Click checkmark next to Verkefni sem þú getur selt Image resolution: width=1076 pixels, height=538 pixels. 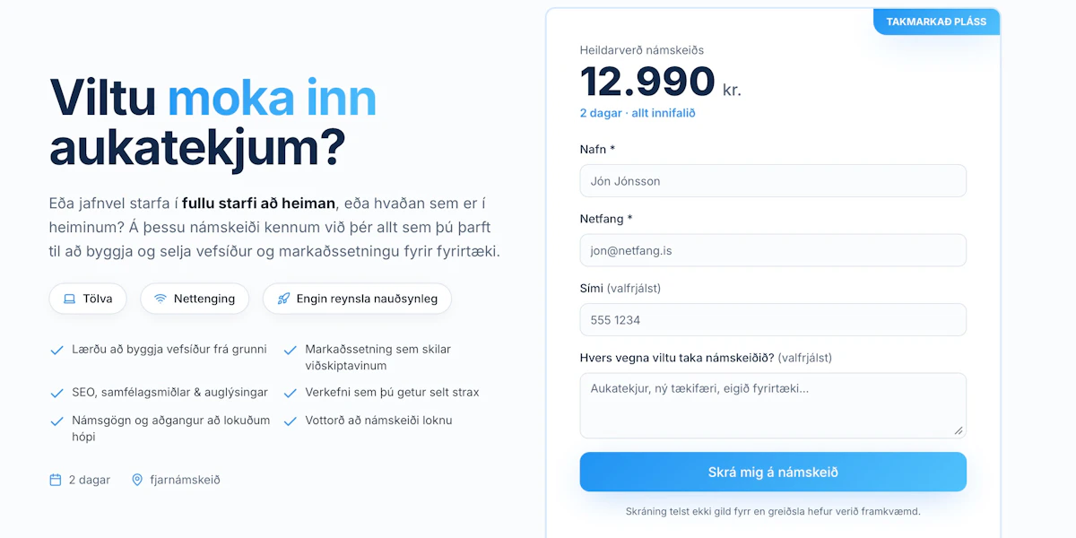[290, 393]
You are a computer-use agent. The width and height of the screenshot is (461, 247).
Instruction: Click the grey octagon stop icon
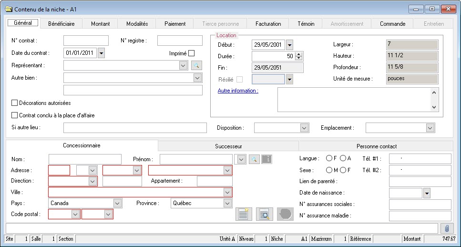(284, 214)
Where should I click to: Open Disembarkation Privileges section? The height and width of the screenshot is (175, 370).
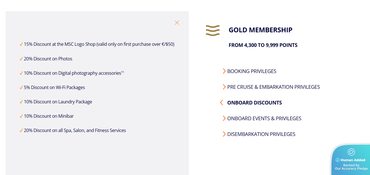[261, 134]
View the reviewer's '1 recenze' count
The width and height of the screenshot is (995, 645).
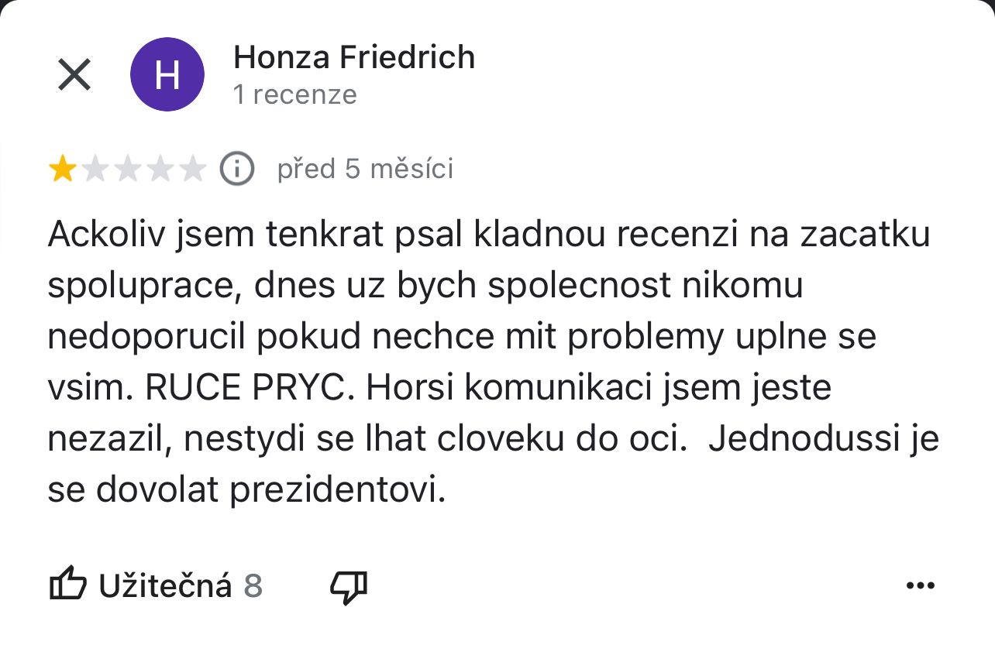click(295, 94)
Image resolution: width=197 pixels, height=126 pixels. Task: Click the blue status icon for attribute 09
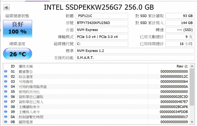tap(6, 112)
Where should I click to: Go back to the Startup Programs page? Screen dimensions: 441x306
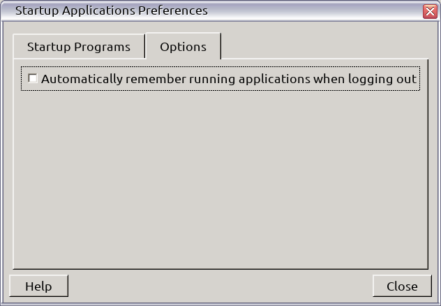[79, 47]
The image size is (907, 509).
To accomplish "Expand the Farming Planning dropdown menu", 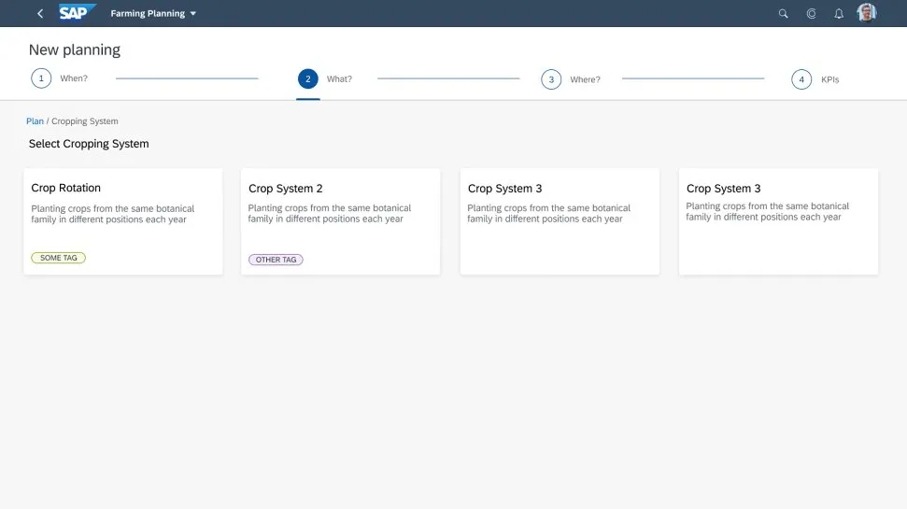I will pos(192,14).
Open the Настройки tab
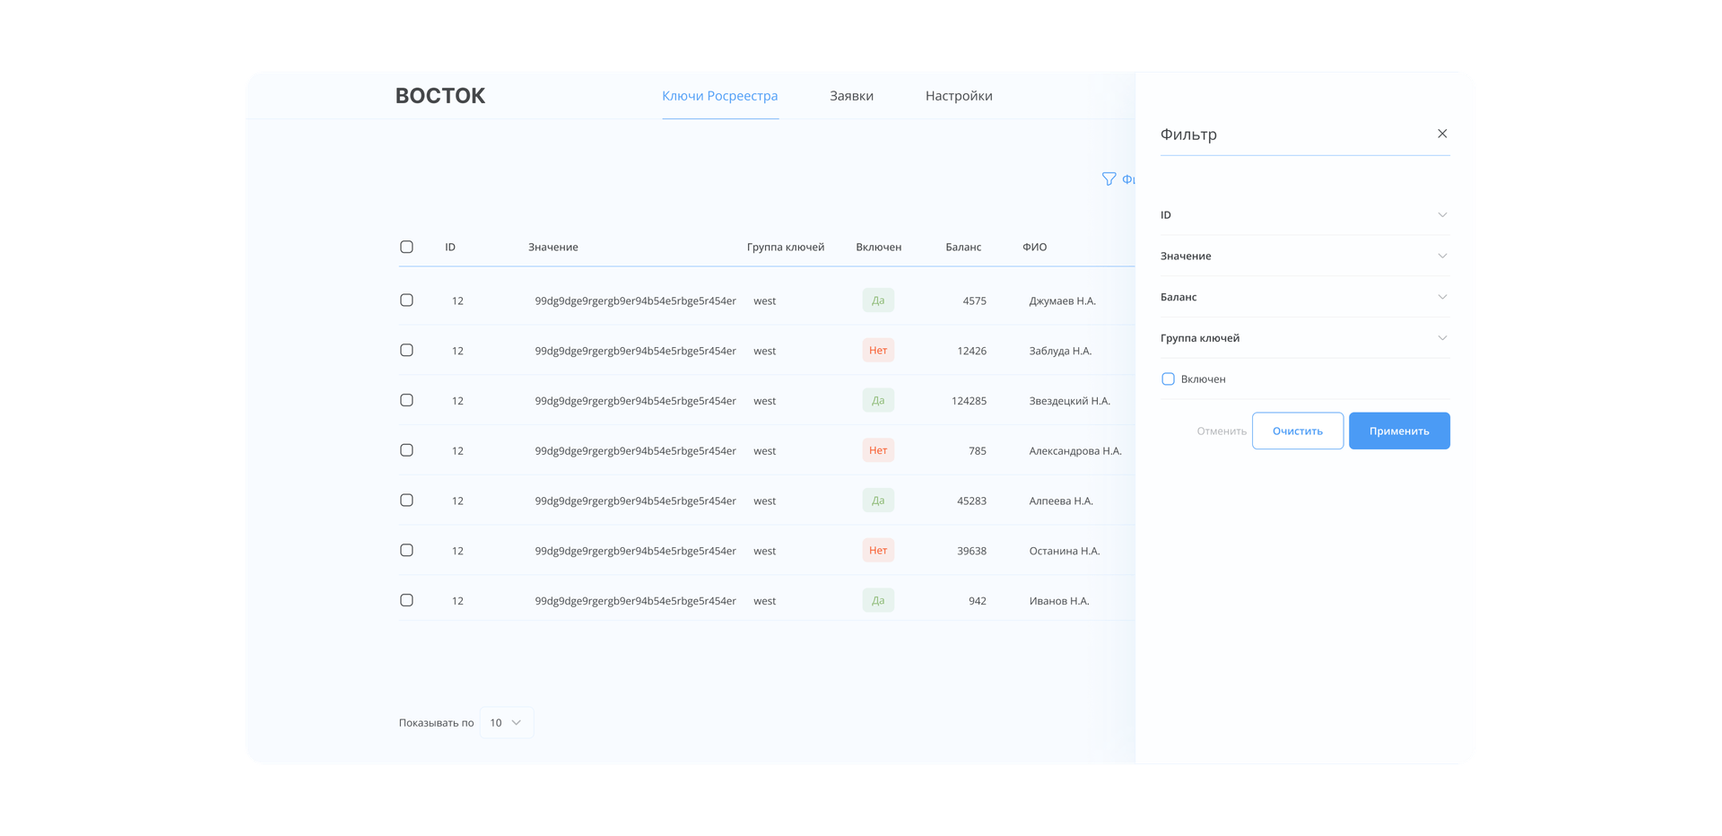 click(x=959, y=96)
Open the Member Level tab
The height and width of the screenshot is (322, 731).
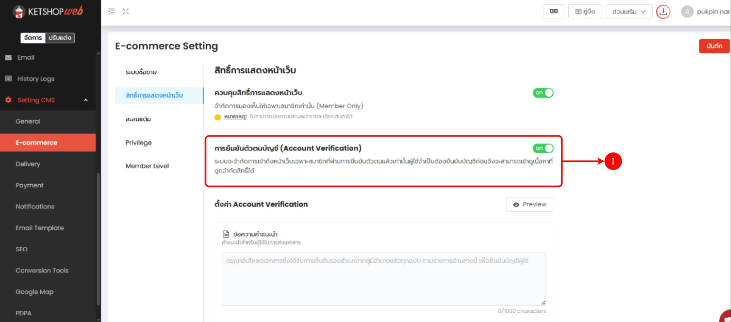147,166
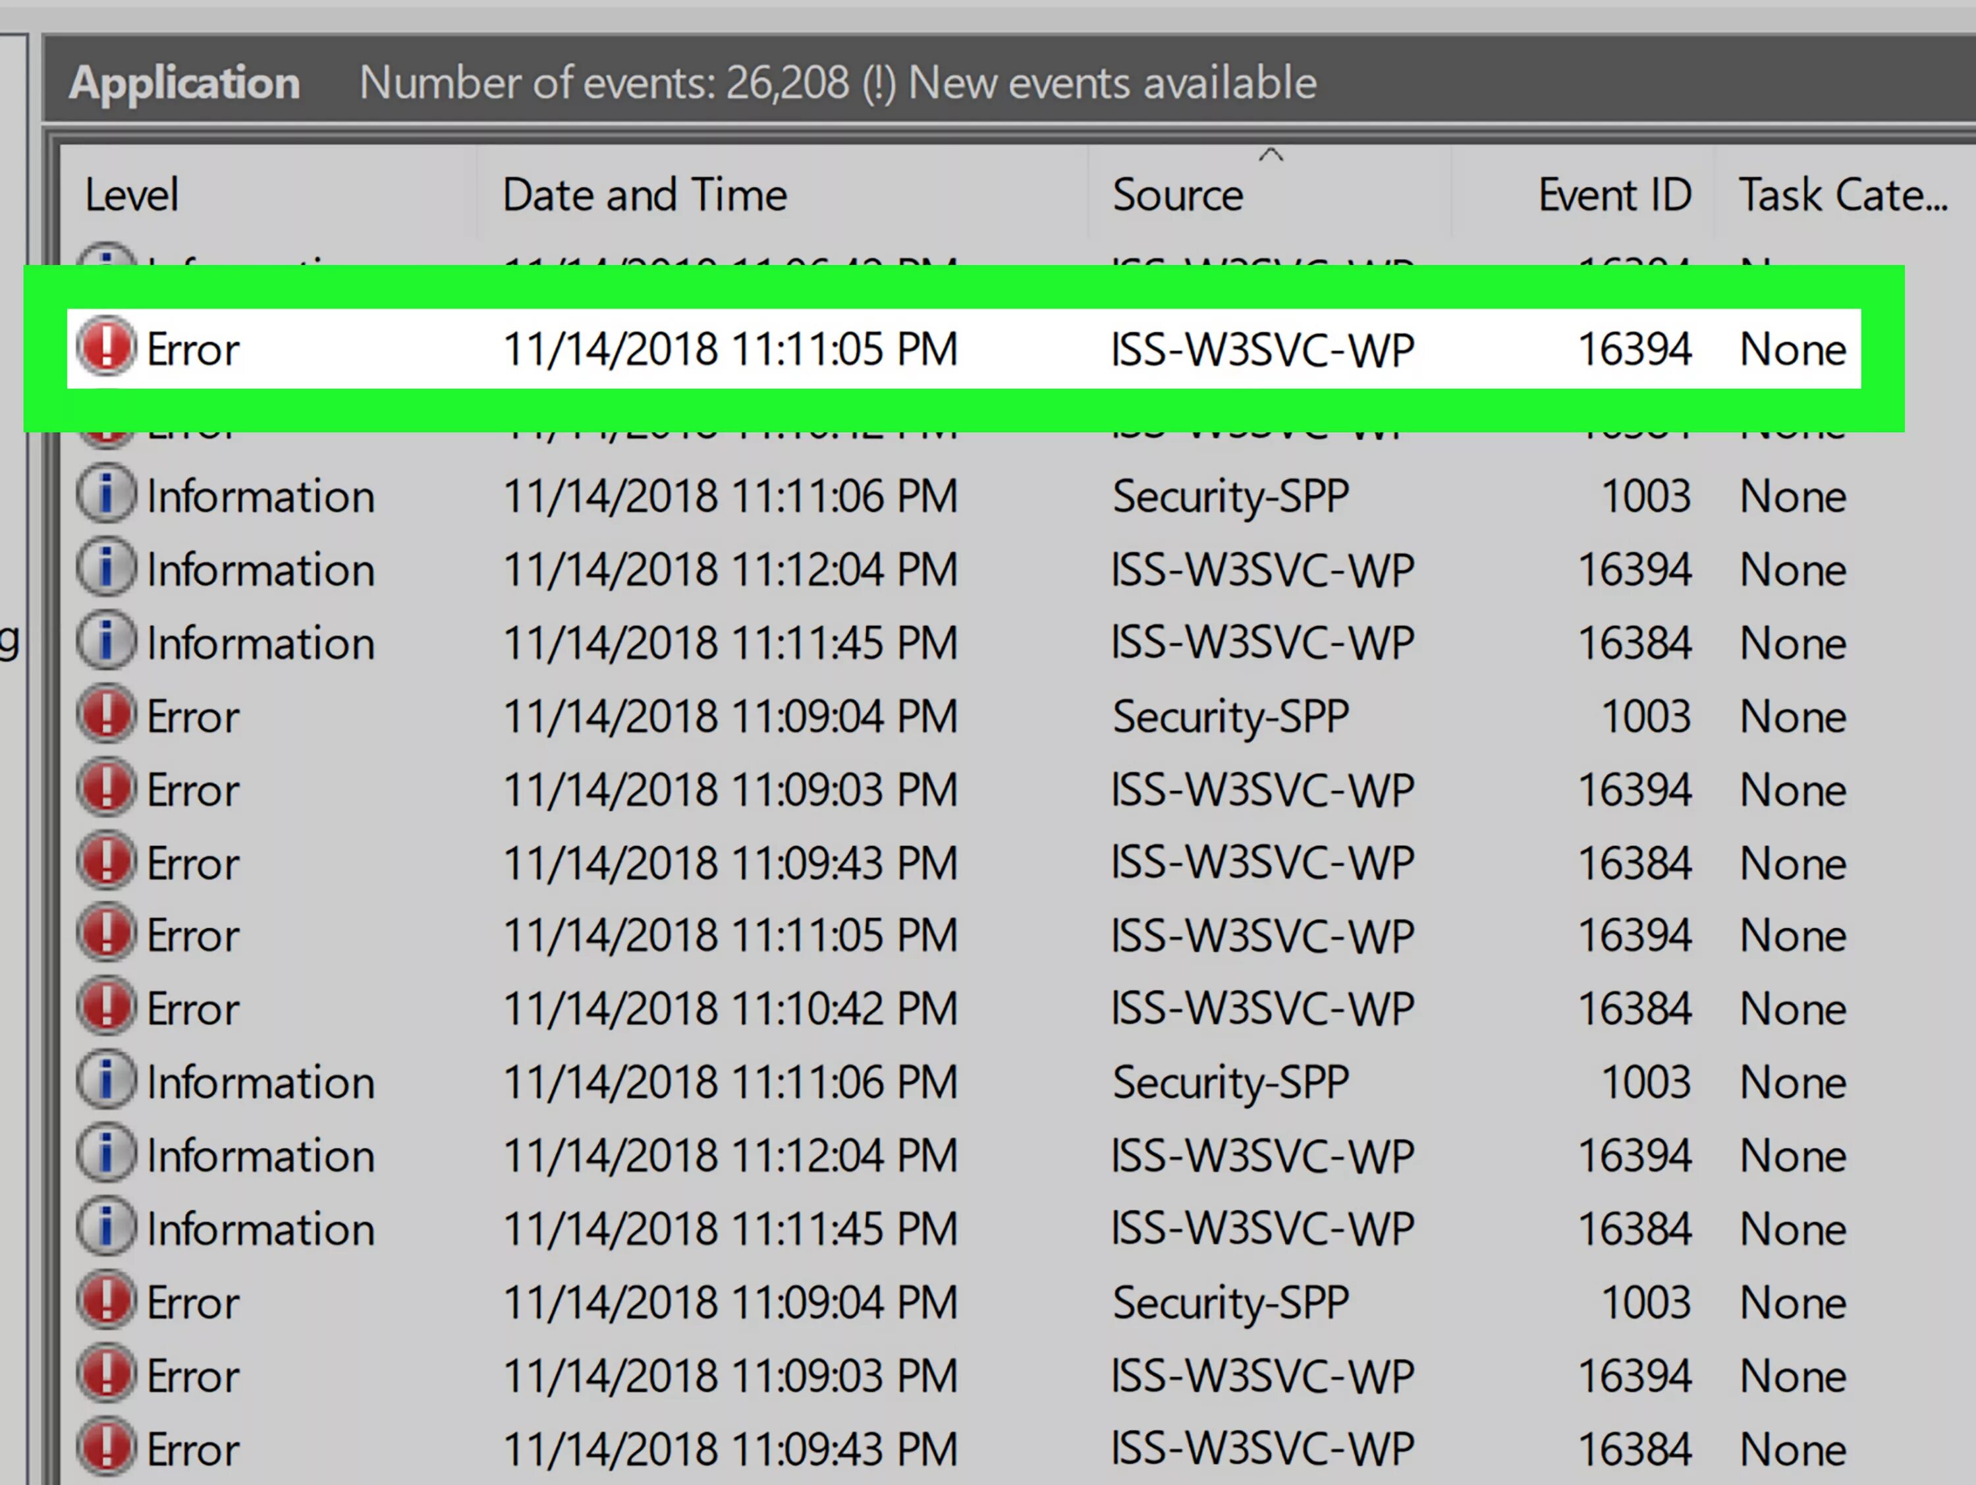Click the Task Category column header
The height and width of the screenshot is (1485, 1976).
click(1841, 195)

════════

Problem: Copy out the items above word for word, from the line containing "Open the Member Level tab" through the end of the items, both ends included, and omit the pictures.

Complete answer:
Open the Member Level tab
The height and width of the screenshot is (322, 731).
147,166
Click the Task Category column header
The height and width of the screenshot is (1485, 1976).
click(1841, 195)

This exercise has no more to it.